Hourly time spent in each state. The percentage of time spent in wakefulness (green), nonrapid eye movement (NREM) sleep (blue), and rapid eye movement (REM) sleep (red) for each hour for (A) mainland and (B) island sloths. The bars on the x-axis mark day (sunrise to sunset, yellow) and night (sunset to sunrise, black). Data reflect averages of all 3 days for each sloth. Percentage of time spent feeding (gray) is plotted on the secondary y-axis. Values for a given hour are plotted at the start of the hour. Error bars show standard error of the mean.

Figure 6

Time spent in the three states during the day and night. Time spent in wakefulness, nonrapid eye movement (NREM) sleep, and rapid eye movement (REM) sleep during the day (sunrise to sunset, yellow) and night (sunset to sunrise, black) for (A) mainland and (B) island sloths.

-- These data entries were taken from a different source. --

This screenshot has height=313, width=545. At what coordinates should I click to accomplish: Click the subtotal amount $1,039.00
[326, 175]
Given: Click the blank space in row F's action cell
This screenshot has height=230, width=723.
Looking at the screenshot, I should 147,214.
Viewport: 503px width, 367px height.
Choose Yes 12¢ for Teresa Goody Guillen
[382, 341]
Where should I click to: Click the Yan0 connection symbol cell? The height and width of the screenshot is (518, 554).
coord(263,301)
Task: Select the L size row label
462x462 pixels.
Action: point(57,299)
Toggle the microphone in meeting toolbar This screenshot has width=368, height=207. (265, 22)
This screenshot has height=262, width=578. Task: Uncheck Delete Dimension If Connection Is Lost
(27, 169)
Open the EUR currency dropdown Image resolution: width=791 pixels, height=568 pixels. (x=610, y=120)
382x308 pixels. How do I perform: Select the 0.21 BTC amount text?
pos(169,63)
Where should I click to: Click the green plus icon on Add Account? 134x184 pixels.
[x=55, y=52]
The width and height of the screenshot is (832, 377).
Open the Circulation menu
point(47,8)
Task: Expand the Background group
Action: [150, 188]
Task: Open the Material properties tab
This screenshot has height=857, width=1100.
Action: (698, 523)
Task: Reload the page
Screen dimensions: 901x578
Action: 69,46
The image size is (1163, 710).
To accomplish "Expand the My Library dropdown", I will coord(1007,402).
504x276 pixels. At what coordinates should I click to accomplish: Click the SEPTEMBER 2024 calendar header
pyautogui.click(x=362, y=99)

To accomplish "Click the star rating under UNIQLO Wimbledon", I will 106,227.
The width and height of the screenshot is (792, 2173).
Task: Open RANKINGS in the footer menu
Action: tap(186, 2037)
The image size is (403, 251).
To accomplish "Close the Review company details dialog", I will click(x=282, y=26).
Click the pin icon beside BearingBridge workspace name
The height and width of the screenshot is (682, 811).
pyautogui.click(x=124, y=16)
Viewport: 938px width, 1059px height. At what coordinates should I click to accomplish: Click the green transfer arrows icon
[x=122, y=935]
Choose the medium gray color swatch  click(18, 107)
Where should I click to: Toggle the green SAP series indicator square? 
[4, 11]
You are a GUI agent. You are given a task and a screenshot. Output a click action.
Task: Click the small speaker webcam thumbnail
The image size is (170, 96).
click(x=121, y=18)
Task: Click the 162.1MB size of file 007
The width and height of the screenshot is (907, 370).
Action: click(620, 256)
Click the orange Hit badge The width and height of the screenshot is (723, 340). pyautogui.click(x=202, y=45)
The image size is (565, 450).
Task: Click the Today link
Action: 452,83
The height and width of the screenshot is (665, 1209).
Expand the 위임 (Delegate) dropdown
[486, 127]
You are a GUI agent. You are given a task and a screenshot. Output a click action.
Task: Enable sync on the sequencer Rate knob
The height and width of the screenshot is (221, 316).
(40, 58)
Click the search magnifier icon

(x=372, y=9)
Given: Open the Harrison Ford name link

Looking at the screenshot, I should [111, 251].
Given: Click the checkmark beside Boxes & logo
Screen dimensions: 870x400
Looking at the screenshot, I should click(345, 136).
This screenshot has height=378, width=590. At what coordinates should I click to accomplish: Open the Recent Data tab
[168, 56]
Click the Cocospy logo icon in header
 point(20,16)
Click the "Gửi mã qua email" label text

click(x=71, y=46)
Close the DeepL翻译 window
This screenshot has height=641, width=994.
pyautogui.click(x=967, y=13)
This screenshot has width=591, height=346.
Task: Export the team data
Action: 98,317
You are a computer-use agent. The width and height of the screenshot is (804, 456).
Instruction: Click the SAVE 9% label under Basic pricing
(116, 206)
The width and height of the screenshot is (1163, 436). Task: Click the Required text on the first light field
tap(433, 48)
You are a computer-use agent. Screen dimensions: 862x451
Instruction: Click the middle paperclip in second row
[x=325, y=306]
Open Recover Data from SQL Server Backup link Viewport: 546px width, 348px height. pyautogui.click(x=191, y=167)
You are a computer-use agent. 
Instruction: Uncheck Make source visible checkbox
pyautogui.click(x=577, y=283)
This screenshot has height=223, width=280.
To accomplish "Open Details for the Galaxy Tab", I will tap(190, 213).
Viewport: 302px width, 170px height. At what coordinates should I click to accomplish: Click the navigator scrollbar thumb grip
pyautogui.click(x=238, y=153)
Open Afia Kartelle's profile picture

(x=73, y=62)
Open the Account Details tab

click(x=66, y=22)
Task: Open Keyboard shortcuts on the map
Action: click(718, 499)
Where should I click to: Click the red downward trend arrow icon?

Error bars show standard error of the mean.

Figure 7

Hourly time spent in each state for male and female mainland sloths. The percentage of time spent in wakefulness (green), nonrapid eye movement (NREM) sleep (blue), and rapid eye movement (REM) sleep (red) for each hour for (A) male and (B) female mainland sloths. The bars on the x-axis mark day (sunrise to sunset, yellow) and night (sunset to sunrise, black). Data reflects averages of all 3 days for each sloth. Values for a given hour are plotted at the start of the hour. Error bars show standard error of the mean.

Figure 8

Standardized EEG power density for each state. (A) Mainland sloths and (B) island sloths during wakefulness (green), nonrapid eye movement (NREM) sleep (blue), and rapid eye movement (REM) sleep (red). Lines at the top show significant (paired, two-tailed t-test, P < 0.05) differences between states. (C) Standardized NREM sleep power density from (A) and (B) plotted together to illustrate the differences between mainland (solid line) and island (dashed line) sloths. Lines at the top of the graph show significant differences (P < 0.05, P < 0.01, and P < 0.001). Power for each 0.4 Hz frequency bin is plotted at the start of the bin.